Hytner and Bennett uncover small details in these unexpected moments that illuminate the horror of war, the quiet fear it provokes and how it ravages the human body. Nor is the sense of pointlessness of the war lost on us, a point succinctly and poetically punctuated when Guthrie quotes the German writer Johann Wolfgang von Goethe: “A man should hear a little music every day of his life, so worldly cares may not obliterate the beautiful in the human soul.”
The Choral is an appeal to man’s kinder and gentler nature, at a time when French soil was soaking up the blood of mass carnage. It’s a film that quietly pleases and the fact that it elicits a muted response complements its gentle nature.
The power of The Choral is that it evokes smiles and laughter in opposition to the oppressive reality of these war years. Even the characters seem to find reason to smile and laugh, but there’s an inescapable fate awaiting those who refuse to be conscientious objectors. While The Choral is a tender film, Hytner and Bennett find moments to make scathing statements, about the sickening and cavalier way in which young men were fed to the war machine.

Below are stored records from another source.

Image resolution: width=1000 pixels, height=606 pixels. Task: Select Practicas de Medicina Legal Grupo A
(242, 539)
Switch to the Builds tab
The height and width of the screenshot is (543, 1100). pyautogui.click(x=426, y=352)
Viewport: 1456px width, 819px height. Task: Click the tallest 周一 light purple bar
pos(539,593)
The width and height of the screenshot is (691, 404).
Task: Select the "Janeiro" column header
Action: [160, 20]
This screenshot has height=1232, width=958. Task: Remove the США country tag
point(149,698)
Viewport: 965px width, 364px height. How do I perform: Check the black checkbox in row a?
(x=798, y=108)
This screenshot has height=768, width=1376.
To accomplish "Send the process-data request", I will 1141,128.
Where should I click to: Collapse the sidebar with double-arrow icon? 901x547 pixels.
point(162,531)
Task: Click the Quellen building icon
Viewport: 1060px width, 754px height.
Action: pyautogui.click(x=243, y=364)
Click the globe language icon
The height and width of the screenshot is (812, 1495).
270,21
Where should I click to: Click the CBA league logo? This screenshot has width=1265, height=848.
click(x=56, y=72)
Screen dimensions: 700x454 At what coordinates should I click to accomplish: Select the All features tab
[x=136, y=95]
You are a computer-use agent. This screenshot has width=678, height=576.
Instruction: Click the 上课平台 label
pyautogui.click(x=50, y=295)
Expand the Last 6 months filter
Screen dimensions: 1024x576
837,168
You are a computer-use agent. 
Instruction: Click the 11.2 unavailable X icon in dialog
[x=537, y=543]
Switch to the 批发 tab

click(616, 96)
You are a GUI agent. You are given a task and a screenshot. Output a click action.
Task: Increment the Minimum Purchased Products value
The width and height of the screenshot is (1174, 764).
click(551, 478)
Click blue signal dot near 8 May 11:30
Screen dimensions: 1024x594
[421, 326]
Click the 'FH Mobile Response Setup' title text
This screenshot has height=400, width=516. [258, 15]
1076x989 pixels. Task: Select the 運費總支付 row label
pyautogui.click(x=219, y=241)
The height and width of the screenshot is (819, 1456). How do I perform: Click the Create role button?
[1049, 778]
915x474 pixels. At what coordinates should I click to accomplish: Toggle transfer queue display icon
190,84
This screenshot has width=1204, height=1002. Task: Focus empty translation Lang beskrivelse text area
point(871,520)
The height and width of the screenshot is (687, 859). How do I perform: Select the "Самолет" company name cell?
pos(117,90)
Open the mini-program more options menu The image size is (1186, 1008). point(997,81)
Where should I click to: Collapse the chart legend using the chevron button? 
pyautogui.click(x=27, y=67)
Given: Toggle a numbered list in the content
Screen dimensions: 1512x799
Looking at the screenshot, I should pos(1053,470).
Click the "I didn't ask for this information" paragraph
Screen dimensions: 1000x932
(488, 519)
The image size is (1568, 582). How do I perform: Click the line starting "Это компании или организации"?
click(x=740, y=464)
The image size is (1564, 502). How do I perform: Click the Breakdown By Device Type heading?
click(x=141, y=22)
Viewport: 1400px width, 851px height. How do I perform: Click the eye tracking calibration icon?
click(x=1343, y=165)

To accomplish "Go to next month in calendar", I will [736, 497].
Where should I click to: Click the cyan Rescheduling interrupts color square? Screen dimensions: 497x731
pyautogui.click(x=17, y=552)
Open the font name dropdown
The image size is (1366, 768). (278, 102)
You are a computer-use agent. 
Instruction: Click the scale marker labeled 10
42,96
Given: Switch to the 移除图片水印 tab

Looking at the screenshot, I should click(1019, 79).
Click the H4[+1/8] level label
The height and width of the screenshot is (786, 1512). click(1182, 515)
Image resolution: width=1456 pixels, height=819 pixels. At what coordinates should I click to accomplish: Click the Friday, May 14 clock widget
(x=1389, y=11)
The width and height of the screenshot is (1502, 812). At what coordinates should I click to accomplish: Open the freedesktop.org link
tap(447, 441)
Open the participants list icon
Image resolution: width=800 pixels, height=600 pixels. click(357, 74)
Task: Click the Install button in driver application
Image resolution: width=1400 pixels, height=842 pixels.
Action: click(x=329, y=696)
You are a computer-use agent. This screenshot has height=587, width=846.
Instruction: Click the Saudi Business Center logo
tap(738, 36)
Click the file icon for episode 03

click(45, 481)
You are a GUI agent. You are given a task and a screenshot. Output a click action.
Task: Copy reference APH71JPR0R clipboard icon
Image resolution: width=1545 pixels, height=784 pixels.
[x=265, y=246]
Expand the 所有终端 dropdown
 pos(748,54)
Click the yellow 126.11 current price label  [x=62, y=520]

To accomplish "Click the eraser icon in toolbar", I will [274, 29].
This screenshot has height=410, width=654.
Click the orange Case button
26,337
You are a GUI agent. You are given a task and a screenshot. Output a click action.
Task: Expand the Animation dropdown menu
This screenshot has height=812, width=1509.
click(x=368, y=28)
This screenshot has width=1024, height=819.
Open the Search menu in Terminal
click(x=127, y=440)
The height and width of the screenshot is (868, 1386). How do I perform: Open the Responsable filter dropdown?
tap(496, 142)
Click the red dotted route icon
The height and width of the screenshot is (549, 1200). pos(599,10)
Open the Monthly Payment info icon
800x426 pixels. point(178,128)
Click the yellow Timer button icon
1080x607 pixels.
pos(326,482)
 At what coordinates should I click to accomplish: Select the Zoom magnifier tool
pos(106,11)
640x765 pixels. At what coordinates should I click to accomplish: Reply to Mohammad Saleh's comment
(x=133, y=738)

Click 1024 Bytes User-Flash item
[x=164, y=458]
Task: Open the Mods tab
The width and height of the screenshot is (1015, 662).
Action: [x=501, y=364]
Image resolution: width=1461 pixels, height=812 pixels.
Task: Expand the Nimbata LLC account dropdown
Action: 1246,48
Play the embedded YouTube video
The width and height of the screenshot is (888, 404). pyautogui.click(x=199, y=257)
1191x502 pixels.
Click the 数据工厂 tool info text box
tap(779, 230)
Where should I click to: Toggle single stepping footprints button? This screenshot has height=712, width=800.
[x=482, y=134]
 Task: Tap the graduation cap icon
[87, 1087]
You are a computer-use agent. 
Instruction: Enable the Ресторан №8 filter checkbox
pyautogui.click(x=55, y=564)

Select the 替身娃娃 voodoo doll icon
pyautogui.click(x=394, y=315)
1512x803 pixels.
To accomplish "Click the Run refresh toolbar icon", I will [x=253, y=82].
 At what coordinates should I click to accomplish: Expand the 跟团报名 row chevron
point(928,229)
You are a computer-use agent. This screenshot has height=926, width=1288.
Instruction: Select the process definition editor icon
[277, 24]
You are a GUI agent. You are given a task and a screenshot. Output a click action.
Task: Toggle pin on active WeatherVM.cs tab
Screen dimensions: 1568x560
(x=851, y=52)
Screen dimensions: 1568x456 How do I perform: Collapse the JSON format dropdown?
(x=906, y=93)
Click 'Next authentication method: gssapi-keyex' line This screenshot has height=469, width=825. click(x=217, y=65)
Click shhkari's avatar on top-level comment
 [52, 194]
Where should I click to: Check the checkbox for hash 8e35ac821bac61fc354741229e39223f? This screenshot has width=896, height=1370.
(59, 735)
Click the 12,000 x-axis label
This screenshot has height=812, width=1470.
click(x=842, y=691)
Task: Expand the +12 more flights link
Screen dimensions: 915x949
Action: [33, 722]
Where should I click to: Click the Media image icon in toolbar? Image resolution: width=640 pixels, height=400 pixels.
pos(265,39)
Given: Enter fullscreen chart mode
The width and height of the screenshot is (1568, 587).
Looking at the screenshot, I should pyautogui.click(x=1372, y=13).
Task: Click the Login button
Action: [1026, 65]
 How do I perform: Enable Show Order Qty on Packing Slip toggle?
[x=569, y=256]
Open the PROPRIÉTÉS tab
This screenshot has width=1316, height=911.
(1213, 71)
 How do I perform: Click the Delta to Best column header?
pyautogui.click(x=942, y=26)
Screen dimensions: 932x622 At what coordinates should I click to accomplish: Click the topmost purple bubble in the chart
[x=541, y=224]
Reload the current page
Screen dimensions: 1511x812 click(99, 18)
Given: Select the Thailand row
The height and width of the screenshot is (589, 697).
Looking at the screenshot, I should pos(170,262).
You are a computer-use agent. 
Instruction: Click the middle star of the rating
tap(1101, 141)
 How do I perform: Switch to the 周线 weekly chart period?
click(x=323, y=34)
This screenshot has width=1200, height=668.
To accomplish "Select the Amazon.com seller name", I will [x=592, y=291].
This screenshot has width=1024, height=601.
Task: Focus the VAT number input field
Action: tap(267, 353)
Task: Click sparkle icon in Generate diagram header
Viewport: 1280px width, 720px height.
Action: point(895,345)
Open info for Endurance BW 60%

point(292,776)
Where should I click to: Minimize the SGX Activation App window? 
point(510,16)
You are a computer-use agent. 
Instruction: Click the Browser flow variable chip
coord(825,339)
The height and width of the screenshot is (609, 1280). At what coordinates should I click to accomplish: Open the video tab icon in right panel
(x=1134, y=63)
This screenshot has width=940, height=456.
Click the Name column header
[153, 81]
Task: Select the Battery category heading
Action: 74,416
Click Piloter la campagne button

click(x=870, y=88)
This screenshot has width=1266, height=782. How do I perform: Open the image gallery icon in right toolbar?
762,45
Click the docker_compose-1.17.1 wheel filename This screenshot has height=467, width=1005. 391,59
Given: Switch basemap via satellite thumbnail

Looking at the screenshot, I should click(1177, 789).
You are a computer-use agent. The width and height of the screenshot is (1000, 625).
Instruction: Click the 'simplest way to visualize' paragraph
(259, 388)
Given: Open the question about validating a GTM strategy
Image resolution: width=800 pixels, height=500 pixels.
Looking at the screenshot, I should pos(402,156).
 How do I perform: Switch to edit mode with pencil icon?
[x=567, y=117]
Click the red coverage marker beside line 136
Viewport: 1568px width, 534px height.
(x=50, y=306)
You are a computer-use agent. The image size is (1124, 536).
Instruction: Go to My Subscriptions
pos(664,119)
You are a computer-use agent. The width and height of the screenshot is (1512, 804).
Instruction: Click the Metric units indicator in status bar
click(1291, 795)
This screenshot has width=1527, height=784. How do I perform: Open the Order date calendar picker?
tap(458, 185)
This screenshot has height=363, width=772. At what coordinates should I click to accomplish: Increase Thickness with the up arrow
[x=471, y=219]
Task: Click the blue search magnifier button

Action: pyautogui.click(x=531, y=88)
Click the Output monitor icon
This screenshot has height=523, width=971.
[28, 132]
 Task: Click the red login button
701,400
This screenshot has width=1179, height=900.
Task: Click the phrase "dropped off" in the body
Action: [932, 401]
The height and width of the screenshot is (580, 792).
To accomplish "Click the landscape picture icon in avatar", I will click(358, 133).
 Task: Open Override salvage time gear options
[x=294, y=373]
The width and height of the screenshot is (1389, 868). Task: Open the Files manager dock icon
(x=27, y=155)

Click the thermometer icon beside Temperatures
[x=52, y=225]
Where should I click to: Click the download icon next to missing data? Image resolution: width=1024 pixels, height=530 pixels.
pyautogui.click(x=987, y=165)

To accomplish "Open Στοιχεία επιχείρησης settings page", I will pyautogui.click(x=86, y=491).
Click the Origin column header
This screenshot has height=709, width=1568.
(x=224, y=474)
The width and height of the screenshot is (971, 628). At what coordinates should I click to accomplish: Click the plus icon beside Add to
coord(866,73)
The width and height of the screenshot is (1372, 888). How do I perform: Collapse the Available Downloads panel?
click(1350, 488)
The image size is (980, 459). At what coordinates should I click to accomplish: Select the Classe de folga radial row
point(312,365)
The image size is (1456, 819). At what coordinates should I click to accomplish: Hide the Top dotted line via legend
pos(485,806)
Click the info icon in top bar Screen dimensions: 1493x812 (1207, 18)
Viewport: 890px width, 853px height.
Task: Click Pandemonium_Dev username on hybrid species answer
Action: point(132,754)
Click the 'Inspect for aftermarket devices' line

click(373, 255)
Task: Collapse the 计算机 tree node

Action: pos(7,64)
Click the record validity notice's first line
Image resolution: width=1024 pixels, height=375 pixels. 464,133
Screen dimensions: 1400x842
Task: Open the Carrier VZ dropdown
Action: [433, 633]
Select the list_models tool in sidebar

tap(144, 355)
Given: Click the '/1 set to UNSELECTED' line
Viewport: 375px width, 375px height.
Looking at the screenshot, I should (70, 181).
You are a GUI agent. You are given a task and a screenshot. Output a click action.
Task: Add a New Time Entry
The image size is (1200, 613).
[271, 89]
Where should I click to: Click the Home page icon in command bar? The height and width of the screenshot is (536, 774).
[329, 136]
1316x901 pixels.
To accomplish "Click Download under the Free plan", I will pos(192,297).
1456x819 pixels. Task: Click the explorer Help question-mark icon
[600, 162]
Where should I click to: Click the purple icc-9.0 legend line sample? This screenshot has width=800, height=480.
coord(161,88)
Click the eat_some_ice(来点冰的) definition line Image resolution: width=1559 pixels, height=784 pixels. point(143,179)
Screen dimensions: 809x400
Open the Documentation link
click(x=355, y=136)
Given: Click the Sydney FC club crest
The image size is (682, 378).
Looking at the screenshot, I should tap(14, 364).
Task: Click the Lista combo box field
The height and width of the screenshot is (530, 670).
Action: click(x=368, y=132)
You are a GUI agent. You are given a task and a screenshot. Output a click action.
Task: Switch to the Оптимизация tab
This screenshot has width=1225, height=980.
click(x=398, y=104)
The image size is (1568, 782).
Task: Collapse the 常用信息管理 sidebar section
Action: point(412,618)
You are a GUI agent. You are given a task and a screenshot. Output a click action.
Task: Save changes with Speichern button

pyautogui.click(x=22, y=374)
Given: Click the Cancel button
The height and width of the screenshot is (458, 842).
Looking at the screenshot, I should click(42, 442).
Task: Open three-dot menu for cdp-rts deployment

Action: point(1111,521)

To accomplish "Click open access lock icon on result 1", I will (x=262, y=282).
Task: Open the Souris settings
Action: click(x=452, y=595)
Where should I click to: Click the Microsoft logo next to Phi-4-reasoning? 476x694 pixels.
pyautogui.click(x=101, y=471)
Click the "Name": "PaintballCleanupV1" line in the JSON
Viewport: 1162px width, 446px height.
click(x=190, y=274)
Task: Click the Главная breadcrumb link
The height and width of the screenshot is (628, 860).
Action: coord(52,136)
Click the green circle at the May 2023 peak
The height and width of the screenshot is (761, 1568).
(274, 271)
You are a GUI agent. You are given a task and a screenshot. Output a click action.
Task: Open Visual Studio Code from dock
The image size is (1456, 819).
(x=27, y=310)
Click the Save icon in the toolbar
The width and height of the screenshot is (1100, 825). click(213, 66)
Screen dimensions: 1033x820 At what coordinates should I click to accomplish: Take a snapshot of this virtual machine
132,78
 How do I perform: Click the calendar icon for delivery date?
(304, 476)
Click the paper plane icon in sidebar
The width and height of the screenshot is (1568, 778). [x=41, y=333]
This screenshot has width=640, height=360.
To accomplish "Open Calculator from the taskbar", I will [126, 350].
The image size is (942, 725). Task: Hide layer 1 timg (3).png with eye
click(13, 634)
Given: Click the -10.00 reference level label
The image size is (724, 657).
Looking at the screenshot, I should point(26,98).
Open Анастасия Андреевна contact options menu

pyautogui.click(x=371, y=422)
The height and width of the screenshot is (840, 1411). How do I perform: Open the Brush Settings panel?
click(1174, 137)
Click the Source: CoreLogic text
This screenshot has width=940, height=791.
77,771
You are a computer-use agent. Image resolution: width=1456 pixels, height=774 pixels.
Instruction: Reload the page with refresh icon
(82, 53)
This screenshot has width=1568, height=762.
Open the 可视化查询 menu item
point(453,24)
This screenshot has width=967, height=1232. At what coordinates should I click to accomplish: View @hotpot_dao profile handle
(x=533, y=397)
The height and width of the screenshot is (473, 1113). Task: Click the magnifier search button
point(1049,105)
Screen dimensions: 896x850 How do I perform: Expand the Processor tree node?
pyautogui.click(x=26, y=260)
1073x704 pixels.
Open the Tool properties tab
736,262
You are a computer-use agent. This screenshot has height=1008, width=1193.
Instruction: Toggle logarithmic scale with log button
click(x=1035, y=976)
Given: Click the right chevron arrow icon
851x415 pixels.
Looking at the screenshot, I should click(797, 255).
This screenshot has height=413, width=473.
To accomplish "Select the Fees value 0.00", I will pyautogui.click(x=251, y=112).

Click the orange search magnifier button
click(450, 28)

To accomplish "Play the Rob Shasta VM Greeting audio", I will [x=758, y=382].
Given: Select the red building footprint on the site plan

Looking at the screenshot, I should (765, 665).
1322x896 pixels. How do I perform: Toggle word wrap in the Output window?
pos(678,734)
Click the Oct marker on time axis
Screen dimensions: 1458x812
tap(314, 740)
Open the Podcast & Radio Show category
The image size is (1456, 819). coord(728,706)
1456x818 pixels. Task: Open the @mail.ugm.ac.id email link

From the priest on the platform to see the boys off, shouting after them, “Home by Christmas!" to the absence of the priest for the returning wounded. Or the woman on the panel of the tribunal for Guthrie’s pianist, Robert Horner (Robert Emms), a conscientious objector, who condemns him for not doing his bit. She talks of being a crack shot and her regret at not being able to fight because she’s a woman. Alongside her, a priest who is content to argue that war is part of God’s plan, just read the Old Testament, he says, savagely condemns the young objector. And yet, in keeping with the film’s gentle spirit, Hytner and Bennett slip in subtler statements, including a little controversy about a Battenberg cake.
There are junctures when you want to scream at the screen, to try to shake people into realising what is happening. But what would be the point? We are looking back with hindsight, and we’re still reckoning with the reality of what happened. What’s out of anyone’s control is that if these characters should make it back home, they’ll be changed by what they've experienced, and the young will have unnecessarily lost some of their innocent years.
Aside from the themes and ideas that emerge out of these politicised statements, The Choral is a simple story about how art is a sanctuary from the darkness of life.
The Choral played in the Gala section of the 69th BFI London Film Festival. It is in UK cinemas now and will be released theatrically in the US on 25 December.